Además de la incidencia, mejoró la intensidad de la pobreza. La brecha —que mide la distancia promedio de los hogares pobres respecto al umbral— se ubicó en 4.9 %, el nivel más bajo de la serie, 0.4 puntos porcentuales menos que en 2024. La severidad también disminuyó hasta 2.1 %.

El desempeño se produjo en un entorno internacional caracterizado por presiones inflacionarias, tensiones geopolíticas y condiciones financieras restrictivas. A nivel interno, el Producto Interno Bruto creció 2.1 %, por debajo del 5.0 % registrado en 2024, influido por la desaceleración de sectores como la construcción.

La inflación interanual cerró en 4.95 %, dentro del rango meta del Banco Central de la República Dominicana (4.0 % ± 1.0 %). Sin embargo, algunos componentes de la canasta mostraron mayores aumentos, como alimentos y bebidas no alcohólicas (8.2 %), educación (5.8 %) y salud (5.1 %), rubros con impacto directo en los hogares de menores ingresos.

En paralelo, el mercado laboral sostuvo un desempeño que contribuyó a compensar la desaceleración económica. En promedio, se incorporaron 133,915 nuevos ocupados respecto a 2024, alcanzando 5,139,951 personas ocupadas en 2025. La tasa de desocupación abierta se redujo a 5.0 % y la subutilización ampliada descendió a 10.9 %. El ingreso nominal mensual per cápita del hogar aumentó 10.3 %, mientras que en términos reales creció 6.5 %.

El análisis de descomposición del boletín indica que la reducción de la pobreza estuvo impulsada principalmente por el crecimiento de los ingresos laborales, mientras que la inflación y los cambios en la distribución del ingreso actuaron en sentido contrario, aunque con menor magnitud. Ejercicios contrafactuales estiman que, sin remesas, la pobreza habría sido 1.8 puntos porcentuales mayor; y sin transferencias estatales —incluido el Programa de Alimentación Escolar (PAE)— habría aumentado hasta 3.7 puntos porcentuales adicionales.

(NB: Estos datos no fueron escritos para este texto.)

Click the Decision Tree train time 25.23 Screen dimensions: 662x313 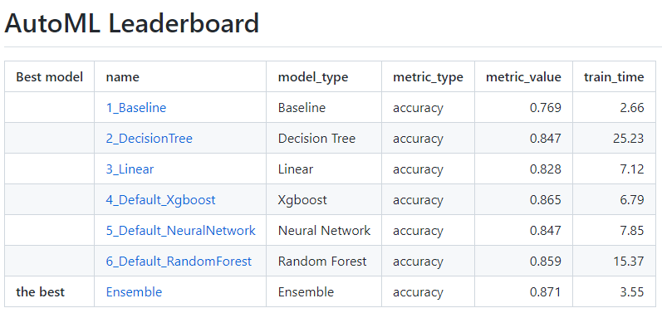click(628, 139)
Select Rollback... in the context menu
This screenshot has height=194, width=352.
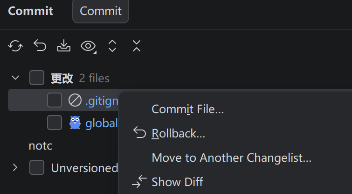(178, 134)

Persisten, no obstante, brechas estructurales. La pobreza sigue siendo mayor en zonas rurales (21.6 %) que en urbanas (16.5 %). También se mantiene una diferencia por género: la incidencia fue de 18.6 % en mujeres y 15.9 % en hombres. En hogares con jefatura femenina, la tasa alcanzó 14.7 %, frente a 10.9 % en aquellos con jefatura masculina. Por edad, la niñez continúa como el grupo más afectado, con una incidencia de 30.1 % en menores de 15 años.

En contraste con la mejora en pobreza, la desigualdad mostró un leve repunte. El coeficiente de Gini del ingreso de los hogares se situó en 0.389 en 2025, 0.003 puntos por encima de 2024. El índice de Palma alcanzó 1.67, reflejando un aumento respecto al año previo.

En conjunto, los datos describen un año de crecimiento moderado, con mejoras en empleo e ingresos que favorecieron la reducción de la pobreza, aunque con desafíos persistentes vinculados a desigualdad, brechas territoriales y diferencias de género.